# [Task to carry out]
Among the entries below, find every line that contains the string "Expand", then copy it.

# [Data provided]
—————

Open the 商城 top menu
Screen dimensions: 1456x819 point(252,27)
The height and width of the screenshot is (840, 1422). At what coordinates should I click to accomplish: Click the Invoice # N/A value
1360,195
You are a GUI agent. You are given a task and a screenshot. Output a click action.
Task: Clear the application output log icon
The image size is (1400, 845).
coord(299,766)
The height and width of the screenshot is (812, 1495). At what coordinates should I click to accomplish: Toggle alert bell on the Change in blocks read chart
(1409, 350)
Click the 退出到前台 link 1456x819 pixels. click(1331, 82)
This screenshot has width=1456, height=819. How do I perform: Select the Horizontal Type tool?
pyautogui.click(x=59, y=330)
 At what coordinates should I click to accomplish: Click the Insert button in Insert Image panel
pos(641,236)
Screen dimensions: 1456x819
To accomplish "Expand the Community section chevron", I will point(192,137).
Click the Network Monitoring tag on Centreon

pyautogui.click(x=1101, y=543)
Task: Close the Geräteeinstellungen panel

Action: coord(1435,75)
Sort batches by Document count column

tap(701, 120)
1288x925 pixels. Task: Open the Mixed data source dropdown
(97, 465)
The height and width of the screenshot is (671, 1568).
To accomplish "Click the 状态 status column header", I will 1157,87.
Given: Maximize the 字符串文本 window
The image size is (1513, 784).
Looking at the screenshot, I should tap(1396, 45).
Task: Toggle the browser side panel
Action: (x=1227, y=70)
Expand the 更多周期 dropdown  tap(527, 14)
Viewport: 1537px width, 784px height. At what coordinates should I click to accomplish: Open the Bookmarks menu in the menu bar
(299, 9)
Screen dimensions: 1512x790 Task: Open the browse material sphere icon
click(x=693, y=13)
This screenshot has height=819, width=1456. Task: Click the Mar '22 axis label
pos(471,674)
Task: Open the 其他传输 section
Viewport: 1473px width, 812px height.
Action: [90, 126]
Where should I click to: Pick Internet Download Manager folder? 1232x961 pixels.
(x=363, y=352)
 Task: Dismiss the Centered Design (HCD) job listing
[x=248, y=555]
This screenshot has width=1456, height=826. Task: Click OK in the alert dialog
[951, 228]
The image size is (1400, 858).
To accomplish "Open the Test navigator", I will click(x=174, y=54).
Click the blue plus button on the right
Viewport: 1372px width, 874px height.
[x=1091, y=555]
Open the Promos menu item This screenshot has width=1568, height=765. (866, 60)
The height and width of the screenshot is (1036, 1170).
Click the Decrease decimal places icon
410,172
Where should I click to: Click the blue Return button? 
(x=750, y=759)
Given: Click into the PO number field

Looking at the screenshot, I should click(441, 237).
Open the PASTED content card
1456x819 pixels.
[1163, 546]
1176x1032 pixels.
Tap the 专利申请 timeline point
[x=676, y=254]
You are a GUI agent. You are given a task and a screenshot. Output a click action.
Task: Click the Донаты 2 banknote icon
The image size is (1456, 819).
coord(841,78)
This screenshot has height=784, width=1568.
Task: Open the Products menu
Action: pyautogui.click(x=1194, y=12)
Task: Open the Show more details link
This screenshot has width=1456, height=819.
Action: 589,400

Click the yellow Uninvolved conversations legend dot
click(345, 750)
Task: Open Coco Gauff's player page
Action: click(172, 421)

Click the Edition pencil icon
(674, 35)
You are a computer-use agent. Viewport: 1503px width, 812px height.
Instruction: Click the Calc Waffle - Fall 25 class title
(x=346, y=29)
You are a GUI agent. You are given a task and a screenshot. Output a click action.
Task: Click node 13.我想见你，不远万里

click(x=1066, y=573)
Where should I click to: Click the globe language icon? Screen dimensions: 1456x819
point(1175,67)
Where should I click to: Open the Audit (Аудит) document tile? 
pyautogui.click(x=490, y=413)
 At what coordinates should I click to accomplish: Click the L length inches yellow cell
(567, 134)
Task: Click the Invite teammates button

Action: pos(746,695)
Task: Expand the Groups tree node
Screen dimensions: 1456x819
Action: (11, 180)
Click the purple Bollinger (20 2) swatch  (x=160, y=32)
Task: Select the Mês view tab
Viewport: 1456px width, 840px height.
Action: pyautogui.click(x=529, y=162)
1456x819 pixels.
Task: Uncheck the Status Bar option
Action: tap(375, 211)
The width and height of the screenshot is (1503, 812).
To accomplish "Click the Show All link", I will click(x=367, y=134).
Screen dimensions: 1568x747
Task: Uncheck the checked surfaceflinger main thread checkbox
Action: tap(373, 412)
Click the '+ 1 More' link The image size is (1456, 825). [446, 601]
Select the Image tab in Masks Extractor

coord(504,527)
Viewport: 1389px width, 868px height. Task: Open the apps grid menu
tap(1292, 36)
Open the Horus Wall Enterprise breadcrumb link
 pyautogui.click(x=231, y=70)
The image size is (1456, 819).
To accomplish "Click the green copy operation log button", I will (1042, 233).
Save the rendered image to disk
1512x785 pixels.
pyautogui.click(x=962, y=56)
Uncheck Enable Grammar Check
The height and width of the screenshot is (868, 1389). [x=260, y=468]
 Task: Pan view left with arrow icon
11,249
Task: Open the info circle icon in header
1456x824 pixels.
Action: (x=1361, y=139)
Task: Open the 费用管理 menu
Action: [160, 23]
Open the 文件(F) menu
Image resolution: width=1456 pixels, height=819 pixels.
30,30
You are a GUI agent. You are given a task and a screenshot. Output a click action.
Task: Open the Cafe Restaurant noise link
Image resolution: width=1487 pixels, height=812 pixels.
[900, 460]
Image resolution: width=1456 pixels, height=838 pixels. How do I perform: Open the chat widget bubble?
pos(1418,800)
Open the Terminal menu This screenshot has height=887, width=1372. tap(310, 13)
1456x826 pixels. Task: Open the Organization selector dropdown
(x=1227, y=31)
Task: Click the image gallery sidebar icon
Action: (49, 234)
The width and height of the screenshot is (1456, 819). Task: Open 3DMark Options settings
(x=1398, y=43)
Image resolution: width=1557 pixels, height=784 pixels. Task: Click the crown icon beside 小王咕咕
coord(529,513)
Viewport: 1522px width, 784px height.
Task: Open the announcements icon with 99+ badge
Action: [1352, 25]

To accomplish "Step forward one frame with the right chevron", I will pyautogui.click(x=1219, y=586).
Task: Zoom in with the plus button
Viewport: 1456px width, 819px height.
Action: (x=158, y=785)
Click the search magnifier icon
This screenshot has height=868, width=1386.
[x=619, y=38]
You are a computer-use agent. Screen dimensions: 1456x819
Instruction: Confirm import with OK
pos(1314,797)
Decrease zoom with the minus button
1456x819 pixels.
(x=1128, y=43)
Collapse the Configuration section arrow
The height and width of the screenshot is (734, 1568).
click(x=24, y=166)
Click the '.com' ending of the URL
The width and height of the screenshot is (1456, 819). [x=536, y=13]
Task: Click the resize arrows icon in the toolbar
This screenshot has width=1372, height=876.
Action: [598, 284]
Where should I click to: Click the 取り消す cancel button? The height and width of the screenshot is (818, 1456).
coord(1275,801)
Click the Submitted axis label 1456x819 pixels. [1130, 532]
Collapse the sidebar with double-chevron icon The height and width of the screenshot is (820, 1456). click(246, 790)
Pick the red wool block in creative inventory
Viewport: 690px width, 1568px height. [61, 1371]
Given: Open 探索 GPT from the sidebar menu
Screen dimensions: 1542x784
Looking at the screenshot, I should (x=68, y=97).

—————

# [Answer space]
To accomplish "Expand the Community section chevron", I will point(192,137).
Expand the 更多周期 dropdown  tap(527, 14)
Task: Expand the Groups tree node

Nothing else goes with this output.